Problem statement: Could you repeat verbatim the lines of the material from the line with "Describe the element at coordinates (1538, 80)" up to and including the line with "text label which"?

Given records:
** Begin **
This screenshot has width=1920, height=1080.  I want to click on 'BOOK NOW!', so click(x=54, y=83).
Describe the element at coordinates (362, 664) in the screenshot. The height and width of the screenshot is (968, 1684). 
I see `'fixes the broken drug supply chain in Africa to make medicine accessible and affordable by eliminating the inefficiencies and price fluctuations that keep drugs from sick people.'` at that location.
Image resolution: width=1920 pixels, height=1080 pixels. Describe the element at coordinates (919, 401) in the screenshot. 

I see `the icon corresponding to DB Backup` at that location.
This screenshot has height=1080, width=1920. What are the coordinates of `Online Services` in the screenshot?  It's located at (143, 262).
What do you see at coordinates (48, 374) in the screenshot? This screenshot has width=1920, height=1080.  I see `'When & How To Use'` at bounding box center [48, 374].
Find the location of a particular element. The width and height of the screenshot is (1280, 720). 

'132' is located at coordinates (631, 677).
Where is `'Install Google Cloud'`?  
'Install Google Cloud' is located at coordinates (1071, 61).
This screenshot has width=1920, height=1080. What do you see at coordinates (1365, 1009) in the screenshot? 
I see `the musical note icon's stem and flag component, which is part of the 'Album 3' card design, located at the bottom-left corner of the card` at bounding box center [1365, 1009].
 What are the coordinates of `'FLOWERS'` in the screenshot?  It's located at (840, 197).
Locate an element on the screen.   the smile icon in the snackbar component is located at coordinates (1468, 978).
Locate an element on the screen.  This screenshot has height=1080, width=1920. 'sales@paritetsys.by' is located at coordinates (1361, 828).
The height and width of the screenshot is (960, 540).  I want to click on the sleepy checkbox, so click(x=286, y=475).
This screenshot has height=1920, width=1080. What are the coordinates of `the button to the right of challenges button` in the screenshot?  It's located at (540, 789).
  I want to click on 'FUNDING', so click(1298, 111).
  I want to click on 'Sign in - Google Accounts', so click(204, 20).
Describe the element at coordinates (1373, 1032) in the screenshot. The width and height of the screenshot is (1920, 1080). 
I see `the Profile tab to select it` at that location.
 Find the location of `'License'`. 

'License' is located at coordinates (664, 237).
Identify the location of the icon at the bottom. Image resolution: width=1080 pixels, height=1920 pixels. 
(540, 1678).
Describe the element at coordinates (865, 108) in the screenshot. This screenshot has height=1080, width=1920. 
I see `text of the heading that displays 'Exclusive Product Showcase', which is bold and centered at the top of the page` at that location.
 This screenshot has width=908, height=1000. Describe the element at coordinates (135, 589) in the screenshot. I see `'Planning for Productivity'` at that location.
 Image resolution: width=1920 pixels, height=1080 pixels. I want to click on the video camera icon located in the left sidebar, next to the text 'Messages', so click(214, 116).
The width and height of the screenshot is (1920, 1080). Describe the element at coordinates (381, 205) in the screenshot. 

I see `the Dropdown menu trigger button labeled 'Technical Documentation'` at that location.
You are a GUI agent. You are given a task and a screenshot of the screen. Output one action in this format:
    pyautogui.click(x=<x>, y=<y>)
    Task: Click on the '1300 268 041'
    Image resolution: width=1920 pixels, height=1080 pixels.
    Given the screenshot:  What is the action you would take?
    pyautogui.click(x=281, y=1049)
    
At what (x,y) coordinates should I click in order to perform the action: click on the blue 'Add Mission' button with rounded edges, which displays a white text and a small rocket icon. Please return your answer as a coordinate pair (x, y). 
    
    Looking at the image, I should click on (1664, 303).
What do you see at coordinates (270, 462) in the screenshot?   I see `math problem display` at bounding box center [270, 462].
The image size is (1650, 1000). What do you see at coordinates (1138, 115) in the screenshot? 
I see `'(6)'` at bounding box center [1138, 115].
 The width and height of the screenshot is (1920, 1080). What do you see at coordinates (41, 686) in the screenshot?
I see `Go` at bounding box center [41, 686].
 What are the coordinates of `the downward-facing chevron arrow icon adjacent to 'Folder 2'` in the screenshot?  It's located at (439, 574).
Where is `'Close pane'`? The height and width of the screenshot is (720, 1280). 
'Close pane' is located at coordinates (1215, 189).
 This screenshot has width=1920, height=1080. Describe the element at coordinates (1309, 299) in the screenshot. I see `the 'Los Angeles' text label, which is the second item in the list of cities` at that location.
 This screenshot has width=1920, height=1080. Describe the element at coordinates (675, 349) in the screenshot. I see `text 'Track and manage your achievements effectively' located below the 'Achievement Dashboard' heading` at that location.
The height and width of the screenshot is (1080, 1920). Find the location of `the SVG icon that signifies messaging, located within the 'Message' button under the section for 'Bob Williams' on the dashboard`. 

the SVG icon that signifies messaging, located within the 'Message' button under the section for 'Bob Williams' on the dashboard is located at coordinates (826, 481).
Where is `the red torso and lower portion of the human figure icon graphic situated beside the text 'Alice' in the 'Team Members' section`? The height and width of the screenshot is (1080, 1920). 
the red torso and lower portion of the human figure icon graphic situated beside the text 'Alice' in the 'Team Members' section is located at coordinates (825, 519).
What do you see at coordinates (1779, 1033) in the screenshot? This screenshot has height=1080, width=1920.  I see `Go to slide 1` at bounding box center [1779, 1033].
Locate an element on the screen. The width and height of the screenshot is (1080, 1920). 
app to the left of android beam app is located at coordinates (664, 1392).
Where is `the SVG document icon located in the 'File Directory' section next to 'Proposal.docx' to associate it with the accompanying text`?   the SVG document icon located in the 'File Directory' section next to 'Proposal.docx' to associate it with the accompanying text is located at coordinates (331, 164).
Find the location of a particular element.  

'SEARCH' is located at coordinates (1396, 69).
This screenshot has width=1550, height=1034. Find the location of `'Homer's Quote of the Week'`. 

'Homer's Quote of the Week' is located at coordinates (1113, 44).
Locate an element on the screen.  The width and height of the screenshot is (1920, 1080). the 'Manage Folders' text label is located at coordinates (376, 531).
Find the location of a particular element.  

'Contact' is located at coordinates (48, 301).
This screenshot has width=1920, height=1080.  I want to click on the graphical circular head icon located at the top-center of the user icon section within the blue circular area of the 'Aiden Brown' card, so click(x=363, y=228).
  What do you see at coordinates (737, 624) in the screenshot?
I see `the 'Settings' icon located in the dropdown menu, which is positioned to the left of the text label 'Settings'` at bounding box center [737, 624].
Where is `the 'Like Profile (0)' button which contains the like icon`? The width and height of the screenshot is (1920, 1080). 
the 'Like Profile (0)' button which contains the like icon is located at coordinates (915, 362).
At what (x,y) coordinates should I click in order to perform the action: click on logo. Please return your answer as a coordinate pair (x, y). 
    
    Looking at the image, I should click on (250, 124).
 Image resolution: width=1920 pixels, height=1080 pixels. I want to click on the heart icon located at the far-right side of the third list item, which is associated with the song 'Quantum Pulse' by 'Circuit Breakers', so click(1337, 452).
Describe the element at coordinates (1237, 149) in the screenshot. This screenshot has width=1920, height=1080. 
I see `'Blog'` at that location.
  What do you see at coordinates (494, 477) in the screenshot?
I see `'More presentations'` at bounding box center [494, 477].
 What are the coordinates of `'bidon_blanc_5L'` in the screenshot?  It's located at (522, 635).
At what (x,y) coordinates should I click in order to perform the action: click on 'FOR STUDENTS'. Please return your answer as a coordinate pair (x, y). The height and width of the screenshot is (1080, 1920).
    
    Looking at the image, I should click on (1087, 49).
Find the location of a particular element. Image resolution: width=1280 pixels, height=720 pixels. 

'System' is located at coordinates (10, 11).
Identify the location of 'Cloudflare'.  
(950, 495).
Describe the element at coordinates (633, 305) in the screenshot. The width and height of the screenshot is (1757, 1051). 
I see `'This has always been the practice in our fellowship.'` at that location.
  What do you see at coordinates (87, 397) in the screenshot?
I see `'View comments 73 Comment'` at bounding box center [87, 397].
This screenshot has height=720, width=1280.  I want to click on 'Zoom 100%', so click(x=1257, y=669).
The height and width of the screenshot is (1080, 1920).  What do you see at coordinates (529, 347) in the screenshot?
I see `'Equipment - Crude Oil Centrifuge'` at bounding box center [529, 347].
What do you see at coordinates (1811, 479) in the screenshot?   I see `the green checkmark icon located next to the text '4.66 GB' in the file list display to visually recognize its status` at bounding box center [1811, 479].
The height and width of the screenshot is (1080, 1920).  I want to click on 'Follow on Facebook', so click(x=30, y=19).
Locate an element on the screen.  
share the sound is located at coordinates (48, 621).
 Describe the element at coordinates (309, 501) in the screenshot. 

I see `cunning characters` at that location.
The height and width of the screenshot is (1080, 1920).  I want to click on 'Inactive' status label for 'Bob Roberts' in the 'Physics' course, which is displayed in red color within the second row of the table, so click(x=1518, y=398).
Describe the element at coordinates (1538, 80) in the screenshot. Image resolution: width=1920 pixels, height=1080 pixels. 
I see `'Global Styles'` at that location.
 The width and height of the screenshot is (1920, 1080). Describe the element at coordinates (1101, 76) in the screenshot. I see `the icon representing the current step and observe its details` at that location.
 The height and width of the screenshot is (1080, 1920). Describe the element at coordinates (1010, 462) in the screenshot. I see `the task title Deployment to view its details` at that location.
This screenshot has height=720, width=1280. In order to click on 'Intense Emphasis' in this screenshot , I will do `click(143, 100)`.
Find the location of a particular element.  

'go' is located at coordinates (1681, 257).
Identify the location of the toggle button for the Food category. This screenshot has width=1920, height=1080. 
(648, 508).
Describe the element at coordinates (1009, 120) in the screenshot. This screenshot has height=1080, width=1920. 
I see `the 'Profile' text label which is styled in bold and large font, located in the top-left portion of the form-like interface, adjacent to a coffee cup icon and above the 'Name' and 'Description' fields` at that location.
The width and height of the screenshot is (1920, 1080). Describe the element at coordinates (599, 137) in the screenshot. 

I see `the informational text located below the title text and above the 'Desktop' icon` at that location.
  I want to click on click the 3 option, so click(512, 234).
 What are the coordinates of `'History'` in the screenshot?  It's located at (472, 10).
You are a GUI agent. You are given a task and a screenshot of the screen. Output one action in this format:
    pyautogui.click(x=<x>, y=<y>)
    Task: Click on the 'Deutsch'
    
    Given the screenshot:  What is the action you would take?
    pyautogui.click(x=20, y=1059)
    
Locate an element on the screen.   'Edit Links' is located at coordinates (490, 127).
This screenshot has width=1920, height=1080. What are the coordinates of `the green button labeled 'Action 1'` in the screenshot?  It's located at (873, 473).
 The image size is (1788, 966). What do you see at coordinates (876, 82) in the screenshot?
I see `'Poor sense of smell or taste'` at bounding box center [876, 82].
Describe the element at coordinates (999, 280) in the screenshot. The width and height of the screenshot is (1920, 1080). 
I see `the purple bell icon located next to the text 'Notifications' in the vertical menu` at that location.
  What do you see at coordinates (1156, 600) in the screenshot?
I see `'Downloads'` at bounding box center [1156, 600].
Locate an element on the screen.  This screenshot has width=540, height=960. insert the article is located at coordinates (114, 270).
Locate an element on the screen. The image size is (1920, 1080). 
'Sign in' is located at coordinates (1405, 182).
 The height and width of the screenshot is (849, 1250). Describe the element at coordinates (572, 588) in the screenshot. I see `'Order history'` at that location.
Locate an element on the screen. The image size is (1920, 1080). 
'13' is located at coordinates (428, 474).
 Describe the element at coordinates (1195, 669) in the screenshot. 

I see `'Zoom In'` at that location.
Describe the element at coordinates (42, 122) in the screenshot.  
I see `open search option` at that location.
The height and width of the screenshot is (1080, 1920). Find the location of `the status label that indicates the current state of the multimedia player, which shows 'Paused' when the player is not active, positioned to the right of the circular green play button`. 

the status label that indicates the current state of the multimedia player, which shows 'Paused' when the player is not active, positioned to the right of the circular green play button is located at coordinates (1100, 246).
** End **
Exercise output:
Describe the element at coordinates (1538, 80) in the screenshot. Image resolution: width=1920 pixels, height=1080 pixels. 
I see `'Global Styles'` at that location.
 The width and height of the screenshot is (1920, 1080). Describe the element at coordinates (1101, 76) in the screenshot. I see `the icon representing the current step and observe its details` at that location.
 The height and width of the screenshot is (1080, 1920). Describe the element at coordinates (1010, 462) in the screenshot. I see `the task title Deployment to view its details` at that location.
This screenshot has height=720, width=1280. In order to click on 'Intense Emphasis' in this screenshot , I will do `click(143, 100)`.
Find the location of a particular element.  

'go' is located at coordinates (1681, 257).
Identify the location of the toggle button for the Food category. This screenshot has width=1920, height=1080. 
(648, 508).
Describe the element at coordinates (1009, 120) in the screenshot. This screenshot has height=1080, width=1920. 
I see `the 'Profile' text label which is styled in bold and large font, located in the top-left portion of the form-like interface, adjacent to a coffee cup icon and above the 'Name' and 'Description' fields` at that location.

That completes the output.